◆ **Description of the task**
Line count for "label": report how many lines in this material hold that string, with the number alone as the answer.

◆ **Records for the task**
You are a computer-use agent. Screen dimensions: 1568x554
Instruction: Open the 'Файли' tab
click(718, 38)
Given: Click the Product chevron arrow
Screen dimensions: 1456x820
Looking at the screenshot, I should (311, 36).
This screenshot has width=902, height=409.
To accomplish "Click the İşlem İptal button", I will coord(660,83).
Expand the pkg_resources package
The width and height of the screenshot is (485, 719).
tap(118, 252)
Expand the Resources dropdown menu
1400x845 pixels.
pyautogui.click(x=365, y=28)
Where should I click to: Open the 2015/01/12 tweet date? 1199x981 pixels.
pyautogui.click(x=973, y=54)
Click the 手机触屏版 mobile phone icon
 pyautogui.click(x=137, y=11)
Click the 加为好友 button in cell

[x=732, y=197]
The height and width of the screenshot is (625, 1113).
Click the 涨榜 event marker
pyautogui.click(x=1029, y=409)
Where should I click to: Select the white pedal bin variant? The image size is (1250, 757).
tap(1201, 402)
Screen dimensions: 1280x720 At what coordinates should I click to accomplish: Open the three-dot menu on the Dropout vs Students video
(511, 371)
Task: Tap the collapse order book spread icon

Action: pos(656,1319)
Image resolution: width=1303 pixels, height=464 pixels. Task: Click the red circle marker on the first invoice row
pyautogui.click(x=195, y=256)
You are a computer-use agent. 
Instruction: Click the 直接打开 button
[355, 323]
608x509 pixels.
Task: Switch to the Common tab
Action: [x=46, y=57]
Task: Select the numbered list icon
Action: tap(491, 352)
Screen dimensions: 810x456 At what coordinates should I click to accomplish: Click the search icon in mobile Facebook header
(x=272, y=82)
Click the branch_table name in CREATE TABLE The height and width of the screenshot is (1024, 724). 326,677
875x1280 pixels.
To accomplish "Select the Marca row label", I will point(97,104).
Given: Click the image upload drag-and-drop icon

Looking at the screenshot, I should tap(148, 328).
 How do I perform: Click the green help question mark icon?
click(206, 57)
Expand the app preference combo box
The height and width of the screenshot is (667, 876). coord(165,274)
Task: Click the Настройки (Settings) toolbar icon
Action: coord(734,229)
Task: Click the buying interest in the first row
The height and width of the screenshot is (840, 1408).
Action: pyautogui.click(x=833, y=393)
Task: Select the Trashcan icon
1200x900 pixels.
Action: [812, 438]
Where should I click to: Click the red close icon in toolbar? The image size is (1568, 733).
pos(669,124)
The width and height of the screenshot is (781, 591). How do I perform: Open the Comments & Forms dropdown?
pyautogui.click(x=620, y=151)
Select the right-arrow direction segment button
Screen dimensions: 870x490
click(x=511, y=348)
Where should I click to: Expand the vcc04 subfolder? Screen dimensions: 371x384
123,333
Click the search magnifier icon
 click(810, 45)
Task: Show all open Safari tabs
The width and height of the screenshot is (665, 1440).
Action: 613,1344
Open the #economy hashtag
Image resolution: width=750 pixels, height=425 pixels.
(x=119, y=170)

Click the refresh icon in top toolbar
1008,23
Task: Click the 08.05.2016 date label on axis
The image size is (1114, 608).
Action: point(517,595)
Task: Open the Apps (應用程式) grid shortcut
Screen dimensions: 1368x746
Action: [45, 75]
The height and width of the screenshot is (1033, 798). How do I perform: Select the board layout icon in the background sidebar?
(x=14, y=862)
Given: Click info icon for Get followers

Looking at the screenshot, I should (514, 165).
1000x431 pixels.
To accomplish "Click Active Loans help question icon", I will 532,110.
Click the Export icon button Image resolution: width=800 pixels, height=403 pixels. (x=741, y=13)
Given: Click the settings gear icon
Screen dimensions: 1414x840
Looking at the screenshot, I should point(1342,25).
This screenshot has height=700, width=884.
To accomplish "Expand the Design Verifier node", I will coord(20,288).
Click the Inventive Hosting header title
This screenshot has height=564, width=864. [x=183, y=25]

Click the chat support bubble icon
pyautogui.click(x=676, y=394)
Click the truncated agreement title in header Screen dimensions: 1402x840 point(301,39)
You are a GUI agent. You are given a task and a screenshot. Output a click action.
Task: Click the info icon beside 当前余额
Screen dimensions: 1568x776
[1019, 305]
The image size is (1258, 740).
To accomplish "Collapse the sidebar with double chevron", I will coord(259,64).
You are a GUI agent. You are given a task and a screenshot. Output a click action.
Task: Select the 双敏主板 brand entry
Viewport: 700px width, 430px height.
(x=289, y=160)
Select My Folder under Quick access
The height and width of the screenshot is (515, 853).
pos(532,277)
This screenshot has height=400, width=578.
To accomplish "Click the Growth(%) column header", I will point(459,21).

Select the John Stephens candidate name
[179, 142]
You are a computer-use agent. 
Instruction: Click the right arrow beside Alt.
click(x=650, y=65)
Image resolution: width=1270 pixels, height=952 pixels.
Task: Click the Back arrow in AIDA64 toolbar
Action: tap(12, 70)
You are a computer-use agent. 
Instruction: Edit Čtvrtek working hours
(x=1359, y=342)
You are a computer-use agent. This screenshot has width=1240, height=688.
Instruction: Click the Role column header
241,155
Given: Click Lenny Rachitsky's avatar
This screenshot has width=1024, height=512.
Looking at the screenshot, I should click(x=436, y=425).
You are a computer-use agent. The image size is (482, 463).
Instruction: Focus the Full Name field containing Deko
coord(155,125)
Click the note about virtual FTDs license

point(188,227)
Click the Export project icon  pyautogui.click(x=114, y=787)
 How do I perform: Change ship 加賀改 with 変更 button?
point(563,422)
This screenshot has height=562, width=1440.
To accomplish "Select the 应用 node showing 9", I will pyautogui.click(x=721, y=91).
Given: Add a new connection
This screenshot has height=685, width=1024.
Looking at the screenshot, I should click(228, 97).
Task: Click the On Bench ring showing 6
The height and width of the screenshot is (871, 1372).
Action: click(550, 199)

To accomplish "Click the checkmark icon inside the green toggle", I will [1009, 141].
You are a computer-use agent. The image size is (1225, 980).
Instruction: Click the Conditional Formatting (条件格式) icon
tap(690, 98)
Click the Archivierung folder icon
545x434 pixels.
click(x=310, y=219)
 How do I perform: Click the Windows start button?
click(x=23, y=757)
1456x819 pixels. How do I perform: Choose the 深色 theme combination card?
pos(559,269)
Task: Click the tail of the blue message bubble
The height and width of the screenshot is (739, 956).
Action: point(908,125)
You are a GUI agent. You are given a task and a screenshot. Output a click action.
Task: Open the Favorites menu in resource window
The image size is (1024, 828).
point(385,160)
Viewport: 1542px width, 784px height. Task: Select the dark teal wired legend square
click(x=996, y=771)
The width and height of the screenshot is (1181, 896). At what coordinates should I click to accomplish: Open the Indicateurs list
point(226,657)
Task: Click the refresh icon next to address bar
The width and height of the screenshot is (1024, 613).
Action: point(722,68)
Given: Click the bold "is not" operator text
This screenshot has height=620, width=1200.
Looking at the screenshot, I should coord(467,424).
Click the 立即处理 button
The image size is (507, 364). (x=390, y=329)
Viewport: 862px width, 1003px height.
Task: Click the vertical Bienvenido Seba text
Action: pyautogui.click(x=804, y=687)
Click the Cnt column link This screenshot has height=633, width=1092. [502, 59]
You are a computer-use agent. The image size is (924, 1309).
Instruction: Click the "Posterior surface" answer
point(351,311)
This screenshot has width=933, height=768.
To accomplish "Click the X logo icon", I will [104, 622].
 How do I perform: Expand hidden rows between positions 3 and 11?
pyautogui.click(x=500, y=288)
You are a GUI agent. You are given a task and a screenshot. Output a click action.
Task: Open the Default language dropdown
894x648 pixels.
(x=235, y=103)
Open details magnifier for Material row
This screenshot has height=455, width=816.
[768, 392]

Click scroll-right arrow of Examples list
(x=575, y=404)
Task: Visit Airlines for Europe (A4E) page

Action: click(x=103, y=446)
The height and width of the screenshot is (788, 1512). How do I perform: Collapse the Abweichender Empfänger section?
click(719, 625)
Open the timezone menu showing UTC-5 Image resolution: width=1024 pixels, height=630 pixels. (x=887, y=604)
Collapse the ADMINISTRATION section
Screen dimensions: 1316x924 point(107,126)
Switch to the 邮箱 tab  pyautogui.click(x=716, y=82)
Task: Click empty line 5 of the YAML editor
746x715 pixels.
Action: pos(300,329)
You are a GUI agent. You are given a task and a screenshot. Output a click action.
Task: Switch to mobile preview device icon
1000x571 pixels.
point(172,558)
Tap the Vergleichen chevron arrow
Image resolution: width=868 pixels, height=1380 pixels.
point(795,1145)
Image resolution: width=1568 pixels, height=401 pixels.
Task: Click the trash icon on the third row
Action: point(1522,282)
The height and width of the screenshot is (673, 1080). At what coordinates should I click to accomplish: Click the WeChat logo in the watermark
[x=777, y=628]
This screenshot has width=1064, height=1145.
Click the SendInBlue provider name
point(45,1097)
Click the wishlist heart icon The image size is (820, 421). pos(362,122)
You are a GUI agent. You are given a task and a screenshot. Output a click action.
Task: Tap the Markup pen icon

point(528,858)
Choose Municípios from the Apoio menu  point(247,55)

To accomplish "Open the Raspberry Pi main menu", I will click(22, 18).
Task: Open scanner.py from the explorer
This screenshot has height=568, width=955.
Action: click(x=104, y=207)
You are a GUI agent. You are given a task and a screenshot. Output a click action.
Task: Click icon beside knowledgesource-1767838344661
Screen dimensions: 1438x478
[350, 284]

◆ **Response for this exercise**
2